Use self-contained spire executables instead of administrator packages
Opened this issue · 2 comments
Currently, we have to install a set of our debian packages in order to administer a system.
However, in theory, we could simply pack all of our dependencies into a single executable, and then not need to install any packages. This would make it easy to administer a cluster from an arbitrary machine.
Key challenges:
- Packing other dependencies into the executable without bloating startup times by requiring lengthy extractions
- Updating spire after getting it onto a machine without debian packages
The main advantage of this would be that we would no longer need to set up deployment chroots at all, and might even be able to execute spire directly from a bazel build with bazel run //spire
. This would decrease development overhead and allow us to eliminate unnecessary code.
However, there are significant trade-offs, so I'm not confident this is the right route forward -- and even if it is, it is not on the critical path.
We could consider shipping a spire container, which would help with the portability, though not the startup time.
Since we already have support for packing arbitrary files into the spire executable through py_binary, I'm not sure what advantage a container would have -- especially since we'd then have to install a container runtime on any machine we want to use for administration.
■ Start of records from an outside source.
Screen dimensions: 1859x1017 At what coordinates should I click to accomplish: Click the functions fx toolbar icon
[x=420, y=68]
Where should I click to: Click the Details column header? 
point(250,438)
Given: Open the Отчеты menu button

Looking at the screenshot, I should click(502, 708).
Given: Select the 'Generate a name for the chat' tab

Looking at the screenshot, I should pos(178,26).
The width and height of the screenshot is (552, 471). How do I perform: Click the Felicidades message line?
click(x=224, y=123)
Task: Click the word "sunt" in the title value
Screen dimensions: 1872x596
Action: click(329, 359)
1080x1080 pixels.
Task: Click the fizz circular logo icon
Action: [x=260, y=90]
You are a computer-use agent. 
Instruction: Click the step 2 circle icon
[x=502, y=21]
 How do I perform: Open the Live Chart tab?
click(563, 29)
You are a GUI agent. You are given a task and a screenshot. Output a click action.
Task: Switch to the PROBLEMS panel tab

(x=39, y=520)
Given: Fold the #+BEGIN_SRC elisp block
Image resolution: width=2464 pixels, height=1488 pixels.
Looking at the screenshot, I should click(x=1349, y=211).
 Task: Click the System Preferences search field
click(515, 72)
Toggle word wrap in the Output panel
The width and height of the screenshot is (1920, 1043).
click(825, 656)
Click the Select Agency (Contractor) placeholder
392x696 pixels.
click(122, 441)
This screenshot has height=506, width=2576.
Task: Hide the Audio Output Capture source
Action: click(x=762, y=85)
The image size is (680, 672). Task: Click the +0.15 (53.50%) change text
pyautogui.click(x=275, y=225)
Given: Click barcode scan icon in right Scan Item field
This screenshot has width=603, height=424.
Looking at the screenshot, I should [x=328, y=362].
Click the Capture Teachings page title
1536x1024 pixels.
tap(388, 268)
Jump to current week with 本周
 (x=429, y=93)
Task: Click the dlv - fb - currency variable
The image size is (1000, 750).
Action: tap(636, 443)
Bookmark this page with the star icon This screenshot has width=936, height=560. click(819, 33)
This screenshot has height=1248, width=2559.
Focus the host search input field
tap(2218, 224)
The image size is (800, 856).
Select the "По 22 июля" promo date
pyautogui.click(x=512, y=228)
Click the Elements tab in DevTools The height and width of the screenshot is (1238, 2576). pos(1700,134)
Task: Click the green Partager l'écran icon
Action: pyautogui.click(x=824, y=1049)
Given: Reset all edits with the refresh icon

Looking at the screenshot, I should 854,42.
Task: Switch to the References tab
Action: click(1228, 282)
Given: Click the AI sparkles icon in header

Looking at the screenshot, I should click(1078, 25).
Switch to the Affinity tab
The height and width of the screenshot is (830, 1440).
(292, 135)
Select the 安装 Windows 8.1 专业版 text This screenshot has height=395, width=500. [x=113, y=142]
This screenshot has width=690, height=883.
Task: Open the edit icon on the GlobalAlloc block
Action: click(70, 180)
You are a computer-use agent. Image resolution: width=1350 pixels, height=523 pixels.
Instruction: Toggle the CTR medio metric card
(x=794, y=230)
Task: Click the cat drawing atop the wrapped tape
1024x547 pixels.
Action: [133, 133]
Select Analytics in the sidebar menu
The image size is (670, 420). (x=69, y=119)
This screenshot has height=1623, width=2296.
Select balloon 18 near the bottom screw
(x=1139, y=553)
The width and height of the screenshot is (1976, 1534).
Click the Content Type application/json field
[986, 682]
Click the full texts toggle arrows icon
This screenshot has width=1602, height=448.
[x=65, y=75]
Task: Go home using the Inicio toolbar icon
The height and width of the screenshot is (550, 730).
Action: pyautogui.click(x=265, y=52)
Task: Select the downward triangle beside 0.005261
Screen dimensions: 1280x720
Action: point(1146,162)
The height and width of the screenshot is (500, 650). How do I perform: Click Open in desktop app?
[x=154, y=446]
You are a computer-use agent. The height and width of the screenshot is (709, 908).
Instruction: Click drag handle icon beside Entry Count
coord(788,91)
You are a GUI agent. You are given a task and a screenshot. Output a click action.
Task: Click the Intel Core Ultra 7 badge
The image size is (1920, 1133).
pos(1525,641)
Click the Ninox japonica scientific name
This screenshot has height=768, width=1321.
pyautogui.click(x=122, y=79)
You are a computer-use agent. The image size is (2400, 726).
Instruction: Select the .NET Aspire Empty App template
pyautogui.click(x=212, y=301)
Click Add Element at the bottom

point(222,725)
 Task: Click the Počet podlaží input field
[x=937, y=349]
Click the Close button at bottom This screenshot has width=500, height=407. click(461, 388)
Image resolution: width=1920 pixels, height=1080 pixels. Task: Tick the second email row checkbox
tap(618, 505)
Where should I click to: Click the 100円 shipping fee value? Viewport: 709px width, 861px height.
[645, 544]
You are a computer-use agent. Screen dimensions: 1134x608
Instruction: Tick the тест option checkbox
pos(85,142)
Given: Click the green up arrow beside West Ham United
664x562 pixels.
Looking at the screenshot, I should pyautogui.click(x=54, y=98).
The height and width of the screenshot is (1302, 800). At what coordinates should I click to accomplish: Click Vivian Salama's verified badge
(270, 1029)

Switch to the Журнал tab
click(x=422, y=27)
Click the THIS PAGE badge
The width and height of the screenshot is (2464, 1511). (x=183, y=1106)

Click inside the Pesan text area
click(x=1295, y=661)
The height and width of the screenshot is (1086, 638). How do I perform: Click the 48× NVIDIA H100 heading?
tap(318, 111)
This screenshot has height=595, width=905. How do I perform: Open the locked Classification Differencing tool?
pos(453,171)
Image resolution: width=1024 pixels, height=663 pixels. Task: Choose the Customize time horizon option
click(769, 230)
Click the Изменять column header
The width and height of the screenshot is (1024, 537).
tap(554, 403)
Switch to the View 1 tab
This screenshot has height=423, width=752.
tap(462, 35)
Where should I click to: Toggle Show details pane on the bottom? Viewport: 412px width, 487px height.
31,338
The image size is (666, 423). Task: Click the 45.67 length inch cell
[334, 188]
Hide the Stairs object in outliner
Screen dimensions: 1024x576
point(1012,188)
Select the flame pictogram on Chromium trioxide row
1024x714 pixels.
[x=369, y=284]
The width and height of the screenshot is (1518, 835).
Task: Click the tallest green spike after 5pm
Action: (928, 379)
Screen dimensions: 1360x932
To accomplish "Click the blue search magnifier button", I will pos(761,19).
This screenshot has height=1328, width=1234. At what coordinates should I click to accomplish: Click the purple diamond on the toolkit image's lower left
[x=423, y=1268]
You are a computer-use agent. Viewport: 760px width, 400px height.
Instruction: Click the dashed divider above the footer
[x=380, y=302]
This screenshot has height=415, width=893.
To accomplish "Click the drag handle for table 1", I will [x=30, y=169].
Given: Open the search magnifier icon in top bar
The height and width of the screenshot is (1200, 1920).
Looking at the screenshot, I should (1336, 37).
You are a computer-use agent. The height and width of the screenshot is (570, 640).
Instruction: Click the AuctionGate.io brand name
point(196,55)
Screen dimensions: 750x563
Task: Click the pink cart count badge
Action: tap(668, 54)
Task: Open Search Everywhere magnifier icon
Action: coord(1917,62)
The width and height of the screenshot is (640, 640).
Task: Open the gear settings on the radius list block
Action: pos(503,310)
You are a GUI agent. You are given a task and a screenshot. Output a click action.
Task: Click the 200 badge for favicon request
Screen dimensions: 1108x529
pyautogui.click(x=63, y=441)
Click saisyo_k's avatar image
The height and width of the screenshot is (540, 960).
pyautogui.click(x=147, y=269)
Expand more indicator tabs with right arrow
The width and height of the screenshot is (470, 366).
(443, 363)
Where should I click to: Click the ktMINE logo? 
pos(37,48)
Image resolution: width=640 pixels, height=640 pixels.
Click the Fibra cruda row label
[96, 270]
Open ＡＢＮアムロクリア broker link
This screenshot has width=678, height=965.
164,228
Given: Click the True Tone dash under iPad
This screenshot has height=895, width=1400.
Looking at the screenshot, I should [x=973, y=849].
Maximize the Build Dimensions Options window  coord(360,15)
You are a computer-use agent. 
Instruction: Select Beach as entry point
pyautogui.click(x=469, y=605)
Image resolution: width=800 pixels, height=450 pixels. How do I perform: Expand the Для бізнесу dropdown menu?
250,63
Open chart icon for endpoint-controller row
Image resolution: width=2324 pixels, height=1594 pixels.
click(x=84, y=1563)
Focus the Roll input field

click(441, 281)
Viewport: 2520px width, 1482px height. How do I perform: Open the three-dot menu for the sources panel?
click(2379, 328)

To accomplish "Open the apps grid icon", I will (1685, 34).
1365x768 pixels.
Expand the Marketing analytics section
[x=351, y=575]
One solution to the startup time problem would be to have a directory under ~/.cache or somewhere else where we extract all the dependency files, and that we verify against known hashes and replace if different during spire initialization.
That way, we only need to extract a short script from a large zip file, rather than extract the entire file. Though there would be some complications, and we might need to patch py_binary.
(But it would also be worth finding out if startup time is even an issue in practice.)